(Given information)

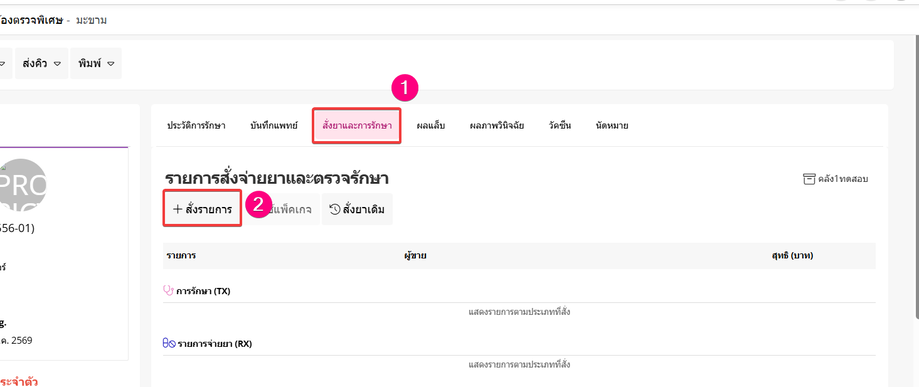Click the warehouse box icon near คลัง1ทดสอบ
The height and width of the screenshot is (387, 919).
(809, 179)
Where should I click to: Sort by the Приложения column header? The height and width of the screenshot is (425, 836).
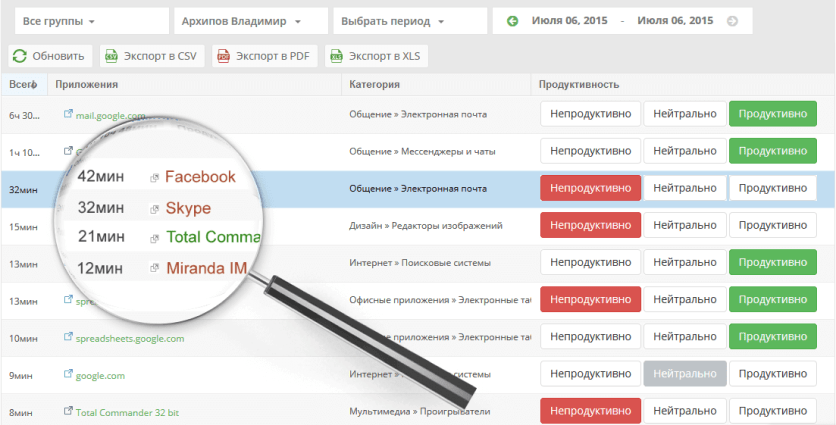click(x=87, y=85)
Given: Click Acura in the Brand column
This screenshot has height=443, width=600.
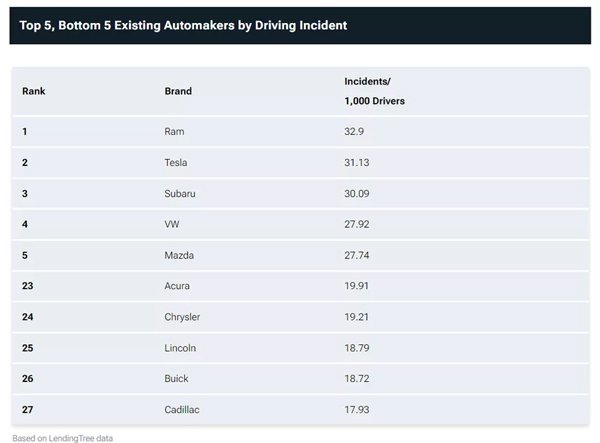Looking at the screenshot, I should point(177,286).
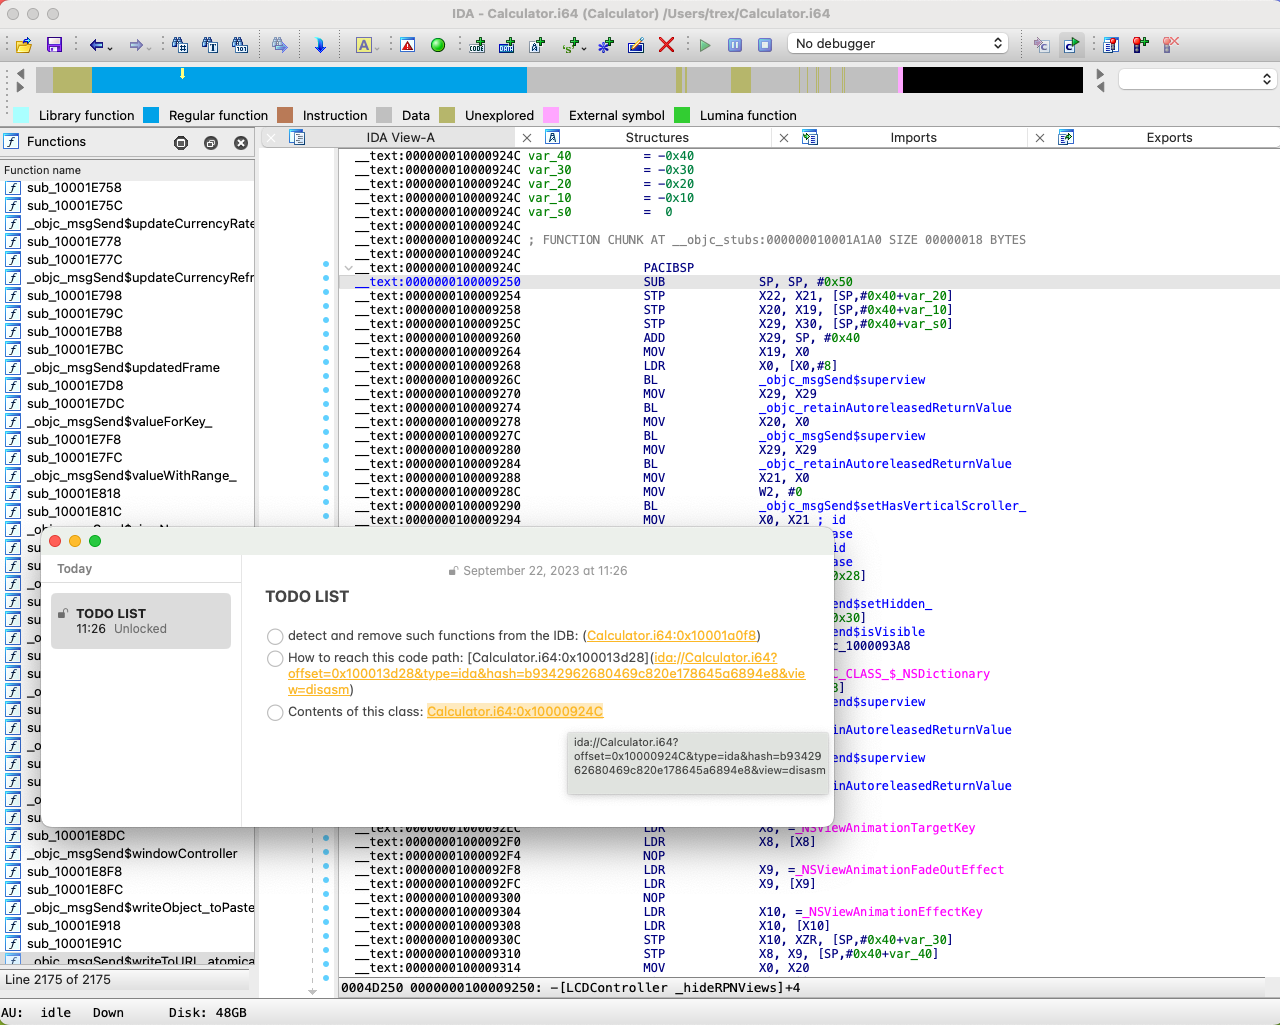1280x1025 pixels.
Task: Switch to the Imports tab
Action: pyautogui.click(x=913, y=138)
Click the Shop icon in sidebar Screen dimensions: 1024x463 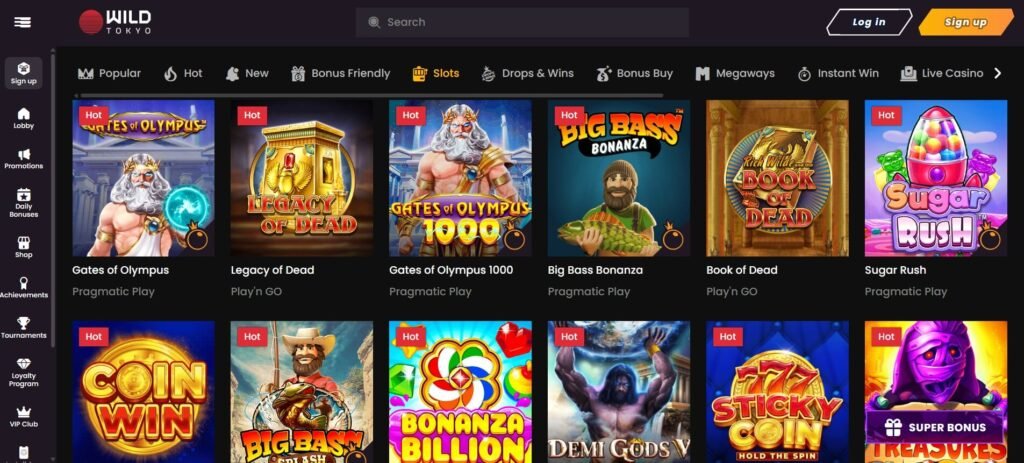coord(24,243)
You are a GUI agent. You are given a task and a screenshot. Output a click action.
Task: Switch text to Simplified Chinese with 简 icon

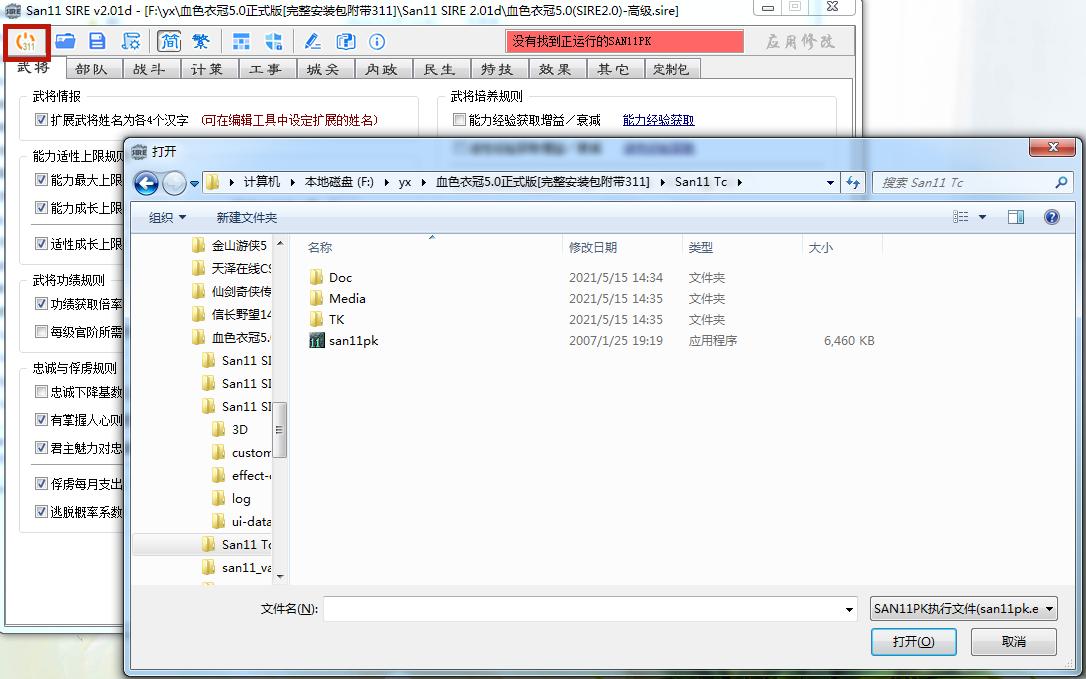(x=168, y=41)
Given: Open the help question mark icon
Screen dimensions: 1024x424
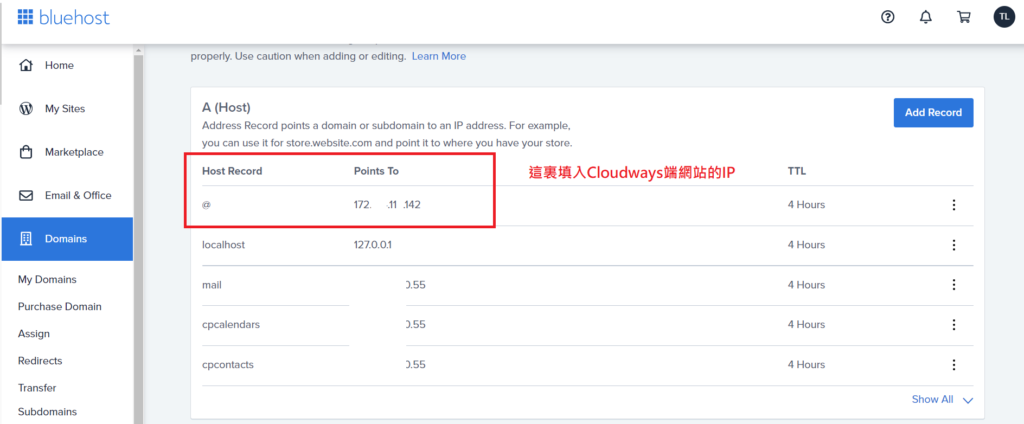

(Task objective) In the records above, the lines from the one containing "Task: Switch text" through the last line are to be written out exactly, both ends included and pictures omitted.

(Answer section)
Task: Switch text to Simplified Chinese with 简 icon

(x=168, y=41)
Given: Open the help question mark icon
Screen dimensions: 1024x424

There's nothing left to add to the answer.